The day before Cameron got sick we lived in a little mining town in a unit with our name on a waiting list to move in to our first family home. My Marvellous Man was working in his field of choice and had his eye on his future while working towards it. I was teaching part time Kindergarten and loving it. I was setting goals for my career and working towards them. At the same time I was also working two party sales jobs and doing really well. (Although, I'm a lousy recruiter - sales is my thing.)
We had money in the bank and an investment house rented so we could secure our future. We had plans for our future and the thought in the back of our minds that we would grow our family again in a few years.
We were deliriously happy and content with life. We were so excited and happy to be parents at last and our baby was perfect as all babies are in the eyes of their parents. Our families were supportive and we saw them as often as we could. Our friends were fantastic and we had a great social life. We had holidays and fun, time for ourselves and time for each other. We didn't foresee a real problem in the world for us.
In the blink of an eye it all changed. My career was gone, our home was gone, our son as we knew him was gone. Our money disappeared very quickly and then the investment house was sold along with our second car. My Marvellous Man became a fly in fly out worker which is not the best arrangement for our family and it took a year and a big pay cut for him to find a job so we could be reunited as a family permanently. I became a single parent for a year - not something I would choose willingly, it's too hard.

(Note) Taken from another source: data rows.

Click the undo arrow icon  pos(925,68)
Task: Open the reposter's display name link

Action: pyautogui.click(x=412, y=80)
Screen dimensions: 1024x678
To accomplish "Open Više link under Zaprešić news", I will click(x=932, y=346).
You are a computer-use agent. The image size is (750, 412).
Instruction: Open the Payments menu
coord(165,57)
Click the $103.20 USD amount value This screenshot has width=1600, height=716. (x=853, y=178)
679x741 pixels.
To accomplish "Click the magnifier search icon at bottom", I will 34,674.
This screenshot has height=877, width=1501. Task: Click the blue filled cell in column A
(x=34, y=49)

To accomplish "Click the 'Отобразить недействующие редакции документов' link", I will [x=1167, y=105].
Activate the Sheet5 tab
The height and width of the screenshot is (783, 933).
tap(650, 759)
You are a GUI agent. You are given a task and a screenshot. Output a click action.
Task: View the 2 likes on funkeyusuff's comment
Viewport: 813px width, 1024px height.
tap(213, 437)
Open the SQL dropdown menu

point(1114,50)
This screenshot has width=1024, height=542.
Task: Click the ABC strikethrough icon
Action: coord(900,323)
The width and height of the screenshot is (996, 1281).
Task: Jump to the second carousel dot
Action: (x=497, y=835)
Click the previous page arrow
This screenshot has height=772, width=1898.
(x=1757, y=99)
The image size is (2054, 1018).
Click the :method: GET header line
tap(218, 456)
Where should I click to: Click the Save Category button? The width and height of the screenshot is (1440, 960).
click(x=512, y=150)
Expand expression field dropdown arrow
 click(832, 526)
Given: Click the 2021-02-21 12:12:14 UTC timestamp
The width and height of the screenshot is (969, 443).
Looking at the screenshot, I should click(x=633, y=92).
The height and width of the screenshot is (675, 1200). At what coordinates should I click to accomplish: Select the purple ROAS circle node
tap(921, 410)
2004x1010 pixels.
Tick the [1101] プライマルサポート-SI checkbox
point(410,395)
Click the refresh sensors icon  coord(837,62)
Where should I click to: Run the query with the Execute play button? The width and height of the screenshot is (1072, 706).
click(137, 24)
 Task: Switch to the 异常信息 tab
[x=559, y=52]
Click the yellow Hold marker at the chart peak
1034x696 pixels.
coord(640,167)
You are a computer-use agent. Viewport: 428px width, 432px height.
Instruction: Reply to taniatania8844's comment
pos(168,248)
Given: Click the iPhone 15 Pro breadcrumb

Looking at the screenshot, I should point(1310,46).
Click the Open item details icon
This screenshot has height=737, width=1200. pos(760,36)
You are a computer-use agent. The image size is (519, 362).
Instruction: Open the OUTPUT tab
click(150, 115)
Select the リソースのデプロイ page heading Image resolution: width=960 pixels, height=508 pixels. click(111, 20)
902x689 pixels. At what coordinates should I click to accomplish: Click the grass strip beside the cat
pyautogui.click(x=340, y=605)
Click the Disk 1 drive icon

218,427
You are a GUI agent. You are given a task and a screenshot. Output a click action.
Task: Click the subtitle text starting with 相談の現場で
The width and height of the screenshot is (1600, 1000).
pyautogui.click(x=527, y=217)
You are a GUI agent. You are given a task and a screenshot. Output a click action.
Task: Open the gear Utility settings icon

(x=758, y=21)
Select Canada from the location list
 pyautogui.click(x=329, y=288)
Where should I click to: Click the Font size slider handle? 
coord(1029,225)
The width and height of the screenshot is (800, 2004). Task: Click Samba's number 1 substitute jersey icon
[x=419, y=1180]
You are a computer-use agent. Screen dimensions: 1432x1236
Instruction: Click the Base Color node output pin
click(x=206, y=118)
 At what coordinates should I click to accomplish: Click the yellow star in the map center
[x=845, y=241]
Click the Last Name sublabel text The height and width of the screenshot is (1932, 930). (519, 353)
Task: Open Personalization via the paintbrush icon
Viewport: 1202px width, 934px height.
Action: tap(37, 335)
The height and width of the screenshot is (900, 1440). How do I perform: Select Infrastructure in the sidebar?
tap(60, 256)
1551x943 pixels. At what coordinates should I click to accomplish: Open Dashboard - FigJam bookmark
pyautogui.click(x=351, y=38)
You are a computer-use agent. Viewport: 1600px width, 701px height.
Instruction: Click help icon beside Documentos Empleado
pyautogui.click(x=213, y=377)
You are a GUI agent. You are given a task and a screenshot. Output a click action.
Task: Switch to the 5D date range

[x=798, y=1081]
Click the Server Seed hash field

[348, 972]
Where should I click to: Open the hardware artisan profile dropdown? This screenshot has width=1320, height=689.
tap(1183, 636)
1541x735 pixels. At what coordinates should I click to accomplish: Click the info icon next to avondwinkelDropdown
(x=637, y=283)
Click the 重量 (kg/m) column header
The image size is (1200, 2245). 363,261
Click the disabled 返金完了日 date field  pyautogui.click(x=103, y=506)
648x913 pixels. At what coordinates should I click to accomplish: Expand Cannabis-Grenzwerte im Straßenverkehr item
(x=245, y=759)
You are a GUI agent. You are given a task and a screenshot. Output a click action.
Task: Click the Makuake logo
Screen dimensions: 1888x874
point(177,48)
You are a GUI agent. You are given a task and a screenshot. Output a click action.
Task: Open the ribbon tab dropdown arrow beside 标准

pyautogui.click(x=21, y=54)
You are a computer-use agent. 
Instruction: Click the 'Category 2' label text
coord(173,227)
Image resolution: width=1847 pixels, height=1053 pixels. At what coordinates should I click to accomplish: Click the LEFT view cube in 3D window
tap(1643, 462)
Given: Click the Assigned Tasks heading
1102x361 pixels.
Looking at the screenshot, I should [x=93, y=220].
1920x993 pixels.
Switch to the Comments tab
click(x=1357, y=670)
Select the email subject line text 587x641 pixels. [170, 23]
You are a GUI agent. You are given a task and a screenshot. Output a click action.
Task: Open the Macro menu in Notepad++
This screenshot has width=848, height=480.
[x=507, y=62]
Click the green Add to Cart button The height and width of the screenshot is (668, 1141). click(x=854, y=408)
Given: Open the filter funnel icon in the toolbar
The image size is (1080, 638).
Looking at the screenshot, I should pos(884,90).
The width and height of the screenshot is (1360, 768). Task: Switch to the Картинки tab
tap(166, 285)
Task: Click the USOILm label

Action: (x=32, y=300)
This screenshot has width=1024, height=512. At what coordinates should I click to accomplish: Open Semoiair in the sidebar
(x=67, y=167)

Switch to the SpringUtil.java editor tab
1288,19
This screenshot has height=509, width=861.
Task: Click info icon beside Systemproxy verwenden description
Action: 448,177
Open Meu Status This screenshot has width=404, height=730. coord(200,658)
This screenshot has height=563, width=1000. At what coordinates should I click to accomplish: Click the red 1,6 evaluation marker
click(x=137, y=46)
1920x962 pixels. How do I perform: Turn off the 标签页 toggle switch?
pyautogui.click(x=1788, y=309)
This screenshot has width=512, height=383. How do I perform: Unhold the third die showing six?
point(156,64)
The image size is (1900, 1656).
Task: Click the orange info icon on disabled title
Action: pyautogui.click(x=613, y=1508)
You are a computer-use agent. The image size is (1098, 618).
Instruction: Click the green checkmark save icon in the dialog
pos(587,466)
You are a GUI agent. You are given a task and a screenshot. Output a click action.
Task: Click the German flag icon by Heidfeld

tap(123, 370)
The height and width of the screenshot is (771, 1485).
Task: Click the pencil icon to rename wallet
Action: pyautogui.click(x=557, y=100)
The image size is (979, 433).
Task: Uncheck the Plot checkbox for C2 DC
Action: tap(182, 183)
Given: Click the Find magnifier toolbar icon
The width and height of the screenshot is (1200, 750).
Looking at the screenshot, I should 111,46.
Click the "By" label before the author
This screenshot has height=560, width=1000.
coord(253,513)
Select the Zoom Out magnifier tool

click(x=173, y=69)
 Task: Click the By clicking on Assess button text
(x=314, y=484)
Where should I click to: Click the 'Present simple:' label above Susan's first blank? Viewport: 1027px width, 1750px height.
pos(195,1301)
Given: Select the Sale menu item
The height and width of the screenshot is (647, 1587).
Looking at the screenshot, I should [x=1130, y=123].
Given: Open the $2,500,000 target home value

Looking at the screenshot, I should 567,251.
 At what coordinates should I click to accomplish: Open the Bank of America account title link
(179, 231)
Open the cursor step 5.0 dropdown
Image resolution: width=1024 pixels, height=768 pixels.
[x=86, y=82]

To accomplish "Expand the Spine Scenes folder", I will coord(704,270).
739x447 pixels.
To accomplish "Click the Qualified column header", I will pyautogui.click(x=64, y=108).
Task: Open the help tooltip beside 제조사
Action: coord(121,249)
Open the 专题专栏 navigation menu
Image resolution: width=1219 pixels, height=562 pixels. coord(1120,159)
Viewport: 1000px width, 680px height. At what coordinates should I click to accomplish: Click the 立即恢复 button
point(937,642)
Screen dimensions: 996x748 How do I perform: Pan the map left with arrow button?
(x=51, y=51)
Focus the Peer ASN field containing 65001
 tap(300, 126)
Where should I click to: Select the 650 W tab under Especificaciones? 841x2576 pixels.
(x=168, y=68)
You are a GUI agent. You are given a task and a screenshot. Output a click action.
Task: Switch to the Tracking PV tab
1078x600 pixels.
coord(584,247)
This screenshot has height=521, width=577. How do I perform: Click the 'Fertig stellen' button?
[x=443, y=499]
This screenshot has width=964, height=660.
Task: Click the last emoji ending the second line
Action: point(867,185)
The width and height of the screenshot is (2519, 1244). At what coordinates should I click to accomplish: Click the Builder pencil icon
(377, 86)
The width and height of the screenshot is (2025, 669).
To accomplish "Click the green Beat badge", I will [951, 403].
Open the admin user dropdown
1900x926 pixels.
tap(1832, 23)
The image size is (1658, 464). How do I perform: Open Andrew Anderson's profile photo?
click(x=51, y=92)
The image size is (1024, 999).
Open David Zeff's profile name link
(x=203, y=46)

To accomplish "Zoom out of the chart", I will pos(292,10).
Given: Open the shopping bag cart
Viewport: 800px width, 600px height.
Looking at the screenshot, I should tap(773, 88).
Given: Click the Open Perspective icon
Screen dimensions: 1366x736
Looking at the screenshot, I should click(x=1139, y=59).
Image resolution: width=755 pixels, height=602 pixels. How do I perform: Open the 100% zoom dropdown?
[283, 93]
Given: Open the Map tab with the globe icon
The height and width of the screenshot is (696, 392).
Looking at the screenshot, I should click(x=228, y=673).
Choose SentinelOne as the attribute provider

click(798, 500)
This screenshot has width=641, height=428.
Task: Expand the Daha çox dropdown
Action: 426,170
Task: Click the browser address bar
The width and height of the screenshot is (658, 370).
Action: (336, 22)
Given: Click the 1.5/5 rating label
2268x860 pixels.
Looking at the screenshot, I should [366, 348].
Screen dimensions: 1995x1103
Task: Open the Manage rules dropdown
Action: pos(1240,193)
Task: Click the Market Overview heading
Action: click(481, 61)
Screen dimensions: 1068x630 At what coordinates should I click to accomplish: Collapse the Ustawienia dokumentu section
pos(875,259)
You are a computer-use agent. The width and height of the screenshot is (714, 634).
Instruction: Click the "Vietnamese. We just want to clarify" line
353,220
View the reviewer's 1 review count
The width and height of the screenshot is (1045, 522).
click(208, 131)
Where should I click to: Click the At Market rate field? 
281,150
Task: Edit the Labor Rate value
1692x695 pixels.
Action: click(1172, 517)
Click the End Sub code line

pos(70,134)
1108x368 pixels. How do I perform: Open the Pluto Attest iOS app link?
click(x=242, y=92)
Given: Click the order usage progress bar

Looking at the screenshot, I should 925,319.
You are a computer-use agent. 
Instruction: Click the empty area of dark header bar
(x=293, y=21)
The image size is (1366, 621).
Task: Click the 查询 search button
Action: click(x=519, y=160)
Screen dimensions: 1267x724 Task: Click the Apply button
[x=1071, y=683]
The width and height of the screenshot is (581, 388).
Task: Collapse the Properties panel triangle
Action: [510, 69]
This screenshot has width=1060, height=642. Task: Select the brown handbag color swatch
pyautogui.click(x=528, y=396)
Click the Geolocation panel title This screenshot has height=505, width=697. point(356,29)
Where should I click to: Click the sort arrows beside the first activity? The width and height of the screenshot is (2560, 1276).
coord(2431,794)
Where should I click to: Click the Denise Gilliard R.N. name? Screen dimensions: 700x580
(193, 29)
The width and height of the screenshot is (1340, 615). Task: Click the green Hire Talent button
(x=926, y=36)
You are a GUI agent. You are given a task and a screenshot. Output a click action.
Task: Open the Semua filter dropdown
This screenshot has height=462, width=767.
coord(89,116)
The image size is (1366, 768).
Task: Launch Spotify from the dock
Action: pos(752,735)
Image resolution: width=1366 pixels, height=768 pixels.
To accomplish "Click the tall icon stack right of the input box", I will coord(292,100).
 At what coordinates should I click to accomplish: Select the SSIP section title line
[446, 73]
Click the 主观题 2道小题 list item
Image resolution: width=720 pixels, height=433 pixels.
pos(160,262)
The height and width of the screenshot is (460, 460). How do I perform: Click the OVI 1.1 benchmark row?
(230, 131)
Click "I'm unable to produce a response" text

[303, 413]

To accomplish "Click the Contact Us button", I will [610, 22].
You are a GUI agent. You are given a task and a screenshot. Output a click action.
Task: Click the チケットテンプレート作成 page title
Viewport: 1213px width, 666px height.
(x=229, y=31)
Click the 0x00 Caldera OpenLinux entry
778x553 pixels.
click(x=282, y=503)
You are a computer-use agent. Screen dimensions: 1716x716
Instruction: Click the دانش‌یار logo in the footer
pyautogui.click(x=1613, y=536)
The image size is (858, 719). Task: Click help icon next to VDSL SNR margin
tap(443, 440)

We lost friends, our freedom and our sense of peace and contentment. We didn't know what was going to happen from one day to the next and life became all about stress and timetabling.
However despite all that not all change is bad. My Marvellous Man and I have changed as people and even though I believe we were good people before Cameron got sick I think we are better people now. We think about life in a much deeper way and have an even greater compassion for others.
Because of what happened to Cameron it was eight years before we had our second child, not the planned three or four years. If we hadn't waited eight years we wouldn't have My Little Angel and although I'm sure we would have loved the child we would have had I'm not sure that we would have appreciated that child in quite the way we appreciate My Little Angel. Plus, to be honest, I think she is supposed to be in our lives to teach us a few more lessons we've missed along the way. She challenges me in ways I never imagined and teaches me that Cameron hasn't used up every challenging behaviour in the book - shockingly there are still more!
You are moulded by the journey of your life and because my journey has taken an unexpected path I have had to search my soul to study my beliefs deeply and to assess my values and what I cherish the most in life. I am truly grateful for the growth I have made as an individual, I know what I believe and I know what I believe is important and if anything that is what Cameron has changed the most about my life. I am very lucky.